There's been an awful lot of piffle written about Rudolph Valentino over the years. He supposedly couldn't keep his hands off any woman with a pulse--if you believe some of the wildest accusations, that he even got his own sister-in-law pregnant. I suppose he was thinking, back then, "If the world thinks that I slipped it inside Ada, they won't call me abnormal by saying that I actually slipped it inside André, or Ramon--well, it was vice-versa!" And anyone seeing how tremendously ugly that child was would not want to say that someone as handsome as Valentino had fathered him!
One dipstick once said, and publicly, that Valentino could not have been gay because there are no pictures of him having sex with men! This brought the ribald comment from a very dear friend, "Well, there are no pictures of him with his cock stuck inside a pussy, either!"
Valentino was gay, of this there was no doubt. Indeed, I would be worried if someone actually wrote that he was straight and was taken seriously for a single second. One of the biggest defenders of his sexuality in America is a gay man attempting to pass himself off as straight, and emerging only slightly to the left of Liberace. Two authors have stuck to their guns and written persistently that Rudy was as gay as a pink chaplain but Butch as John Wayne: myself and Chaw Mank, who knew him. To date, our books are the only ones to have hit the six-figure mark, so it is not hard (no pun intended) to discern what the book-buying public believes.

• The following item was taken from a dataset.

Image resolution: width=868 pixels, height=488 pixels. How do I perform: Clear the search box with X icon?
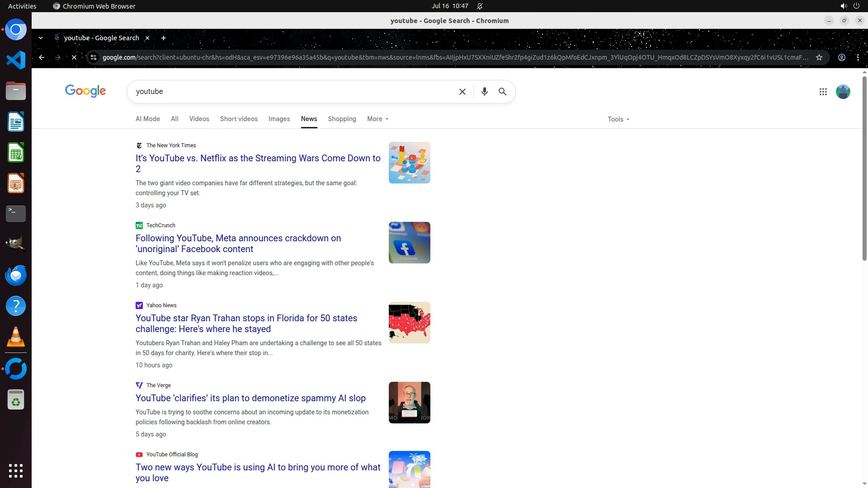(462, 92)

Chaw Mank's book was optioned for the Ken Russell film of 1977 with Rudolph Nureyev. My own has been optioned for a film which should see the light of day in 2017, if I'm lucky. These things are notoriously tetchy, and anything can happen. What I'm aiming for is part-control over the casting of Valentino. Two actors--one famous, one completely unknown--have put their names forward and have written to say they are wholly unfazed at the idea of two men kissing on the screen. One group interested in the project goes with this, while another wants to find its own Rudy. In fact, there is NO kissing in the script (registered with Ink.Tip) and definitely no sex scenes. I don't find them necessary to convey man-on-man love by way of all the anal stuff, which is what homophobes think that gay men do all the time. Because homophobes in general are either thus to hide their own homosexuality, or just plain vindictive, this is how their brains work. But, enough of that.
Having spoken to people and even had friends who KNEW Valentino, the first thing they recalled was not his looks, talent, and who he may or may not have wanted to poke, but his tremendous wit. My great regret is that when I twice met André Daven in the 1970s, I was less interested in Valentino than I was in Joséphine Baker. Indeed, we never spoke about Rudy. Daven directed the Champs-Elysées Theatre and had been responsible for "La revue Négre", which took up the first half of Damia's recitals. I knew Damia very well--she's interviewed in my new Piaf book--and Damia knew Valentino very well. He stayed with her on occasion when visiting Paris. It was she who taught him to dance the apache, and she dedicated two of her most famous songs to his memory.
So, though the Valentino Screenplay is currently being considered for the next level, any producers out there are more than welcome to put in a bid. The more the merrier, as we say! Oh, and there's the stageplay too--depicted above--written ten years ago, but which has little in common with the screenplay other than the title.